== WHAT IS EXPECTED ==
Scan the entries below and state how many lines contain "agent". No other output.

Stored items from a collection:
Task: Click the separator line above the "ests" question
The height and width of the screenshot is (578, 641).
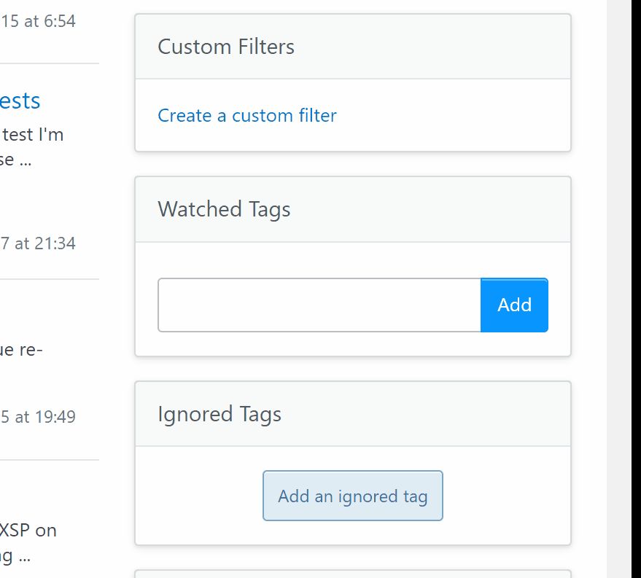Action: 50,64
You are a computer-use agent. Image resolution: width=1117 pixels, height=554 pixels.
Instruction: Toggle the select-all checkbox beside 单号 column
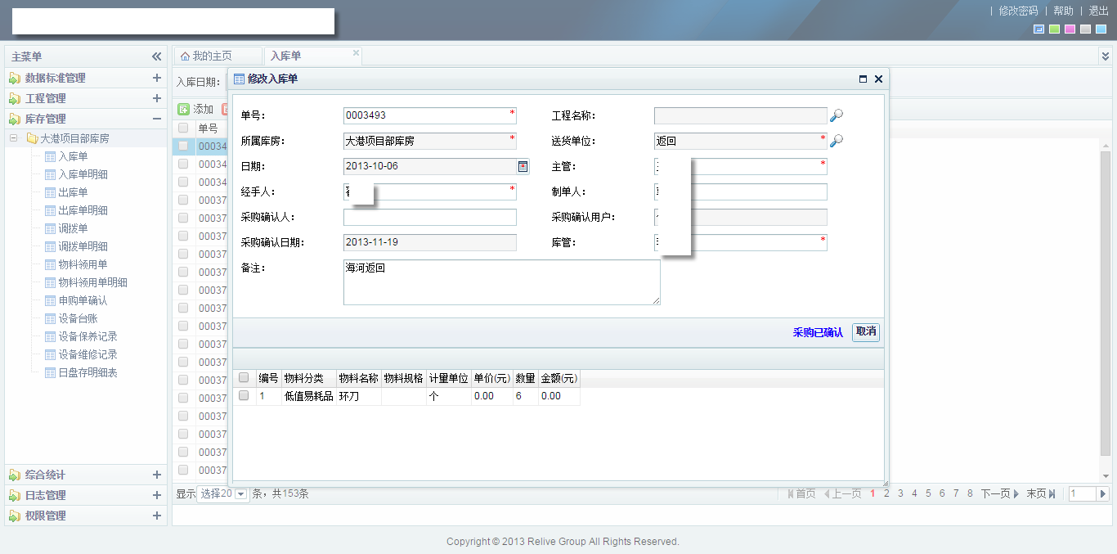point(183,128)
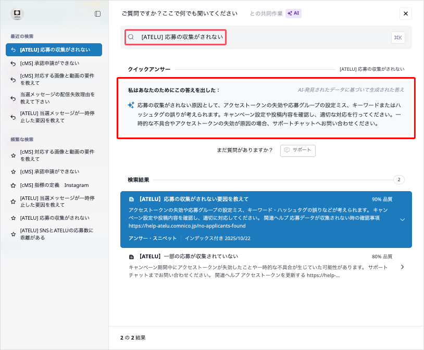Click the ⌘K shortcut badge
Viewport: 424px width, 350px height.
point(398,38)
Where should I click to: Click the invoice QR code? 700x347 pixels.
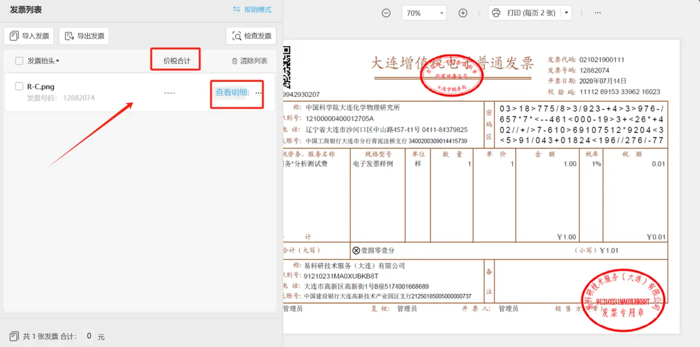coord(286,67)
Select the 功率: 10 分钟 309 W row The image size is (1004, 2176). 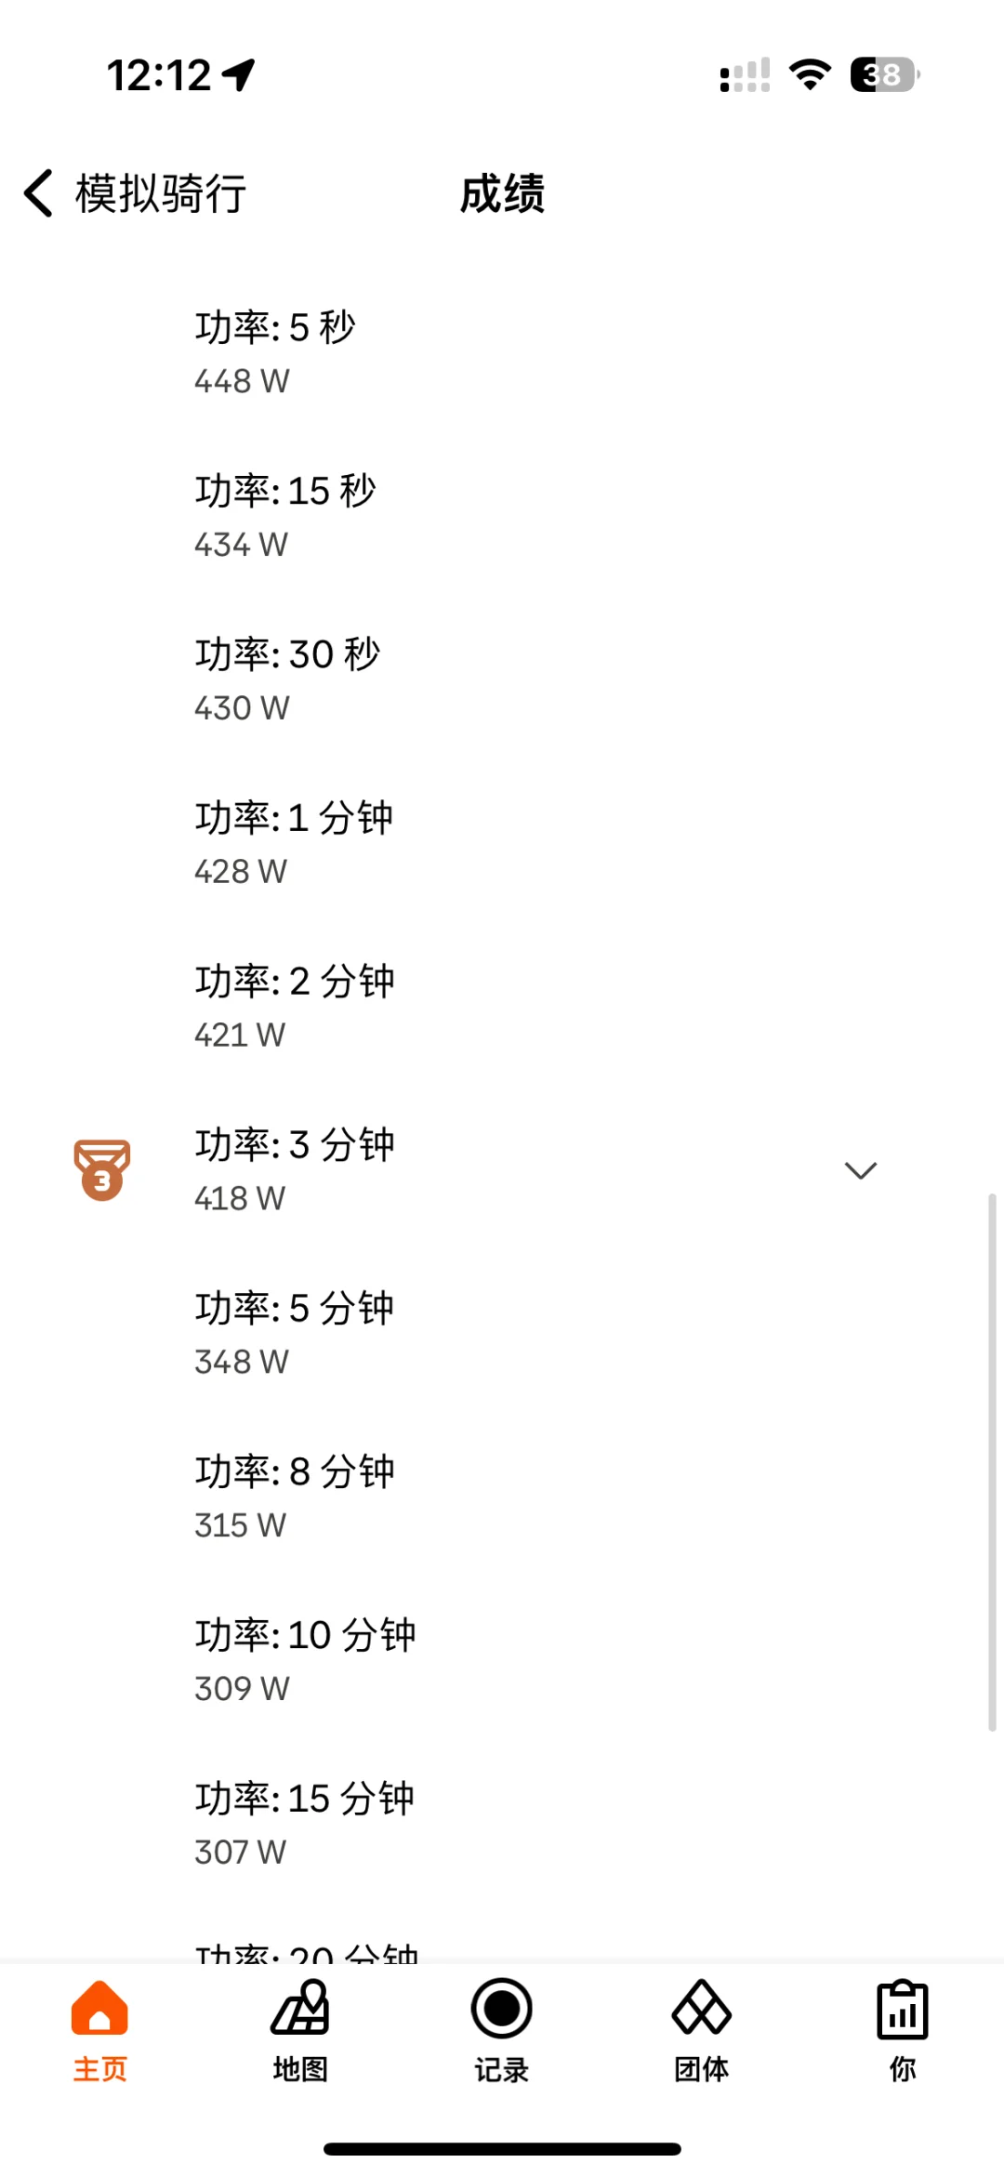point(502,1661)
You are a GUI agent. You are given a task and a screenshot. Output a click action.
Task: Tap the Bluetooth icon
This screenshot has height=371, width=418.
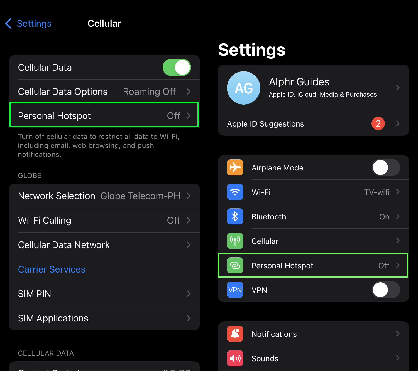pyautogui.click(x=235, y=216)
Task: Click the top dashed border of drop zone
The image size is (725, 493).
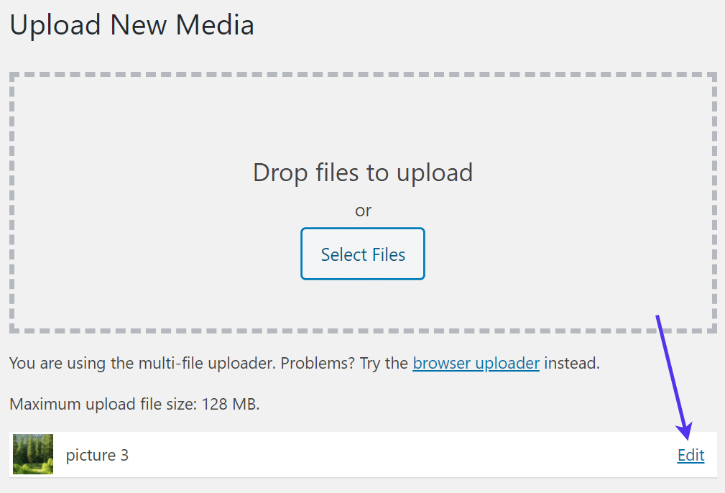Action: click(x=363, y=75)
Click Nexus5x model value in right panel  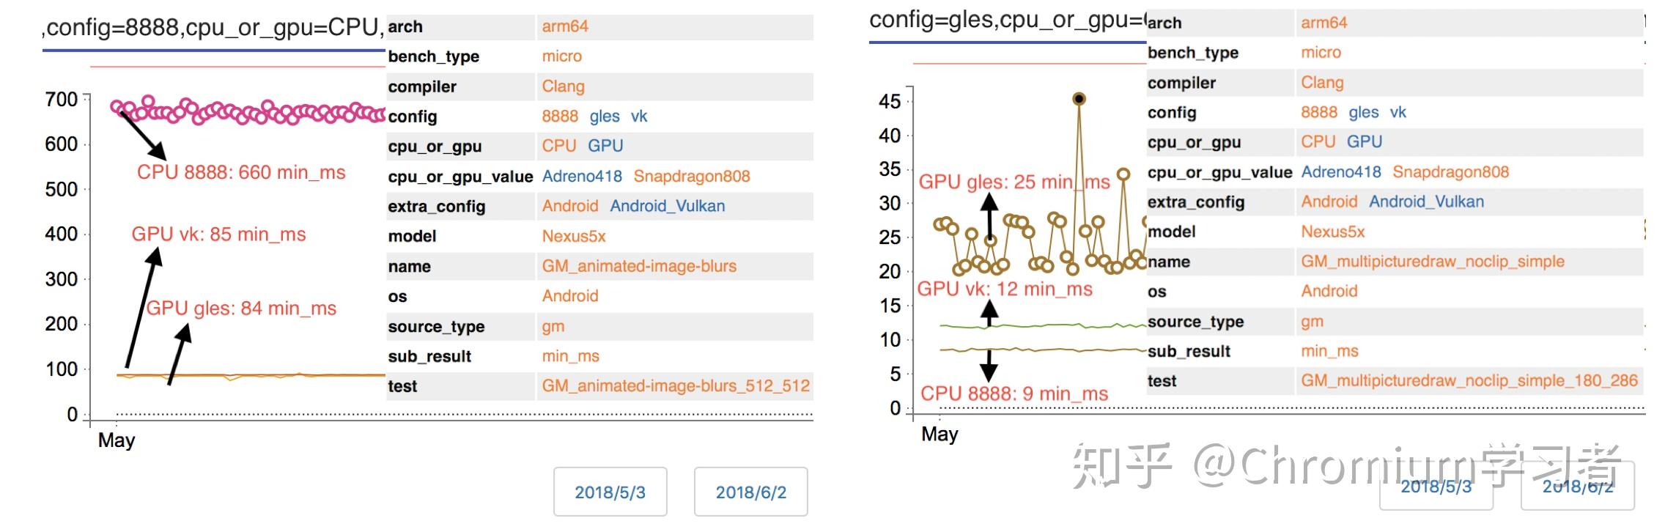click(x=1332, y=232)
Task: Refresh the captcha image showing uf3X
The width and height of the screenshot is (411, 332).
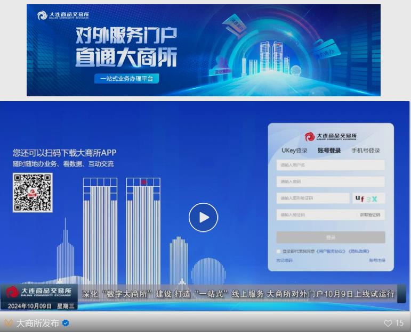Action: tap(368, 198)
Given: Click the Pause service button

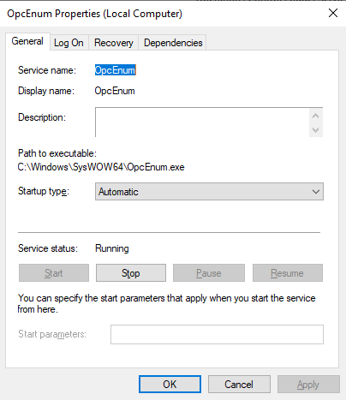Looking at the screenshot, I should [x=209, y=273].
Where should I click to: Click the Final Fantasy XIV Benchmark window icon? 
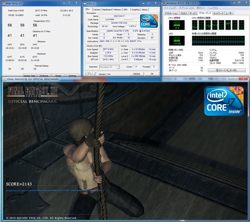coord(4,79)

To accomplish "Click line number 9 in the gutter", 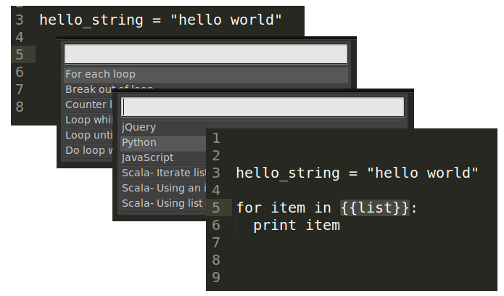I will (216, 277).
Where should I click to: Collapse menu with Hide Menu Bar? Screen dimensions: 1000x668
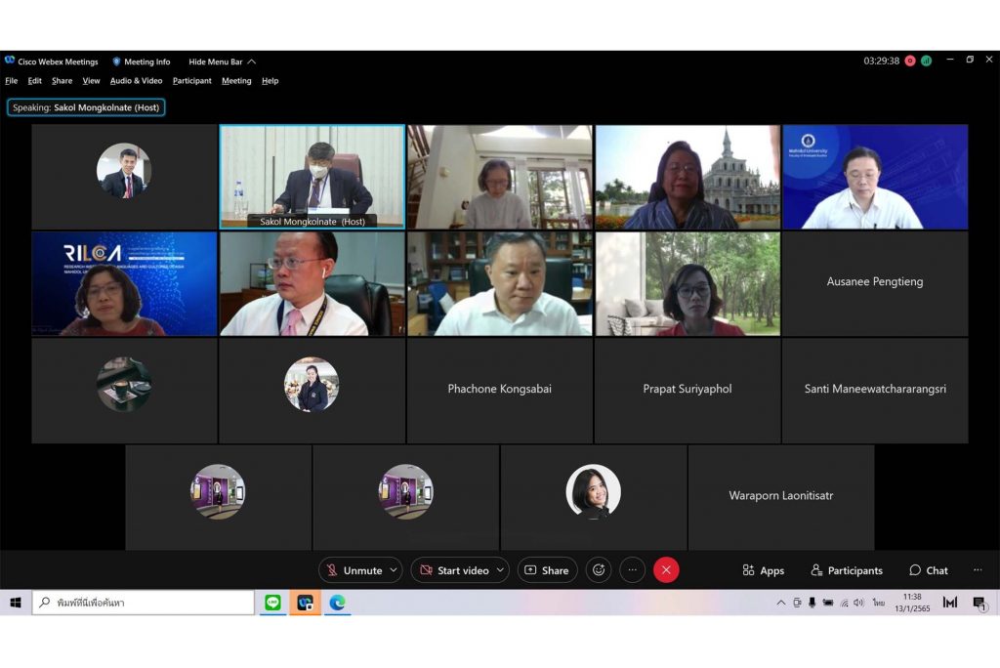coord(222,62)
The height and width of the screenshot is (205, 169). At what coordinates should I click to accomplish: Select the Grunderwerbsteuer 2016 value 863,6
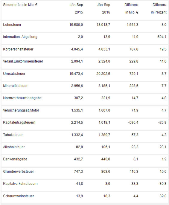tap(106, 172)
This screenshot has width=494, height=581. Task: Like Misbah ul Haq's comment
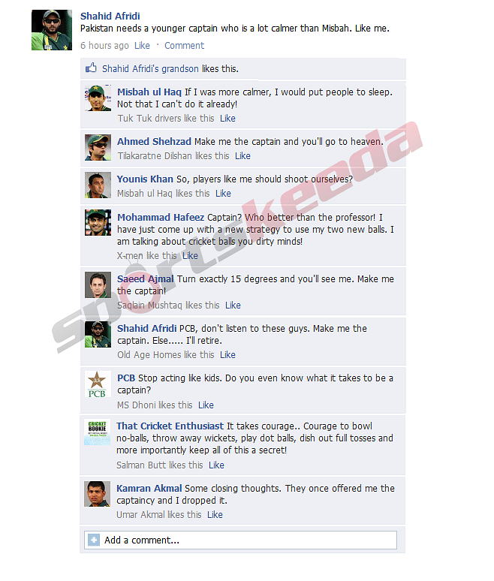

== EXERCISE SOLUTION ==
2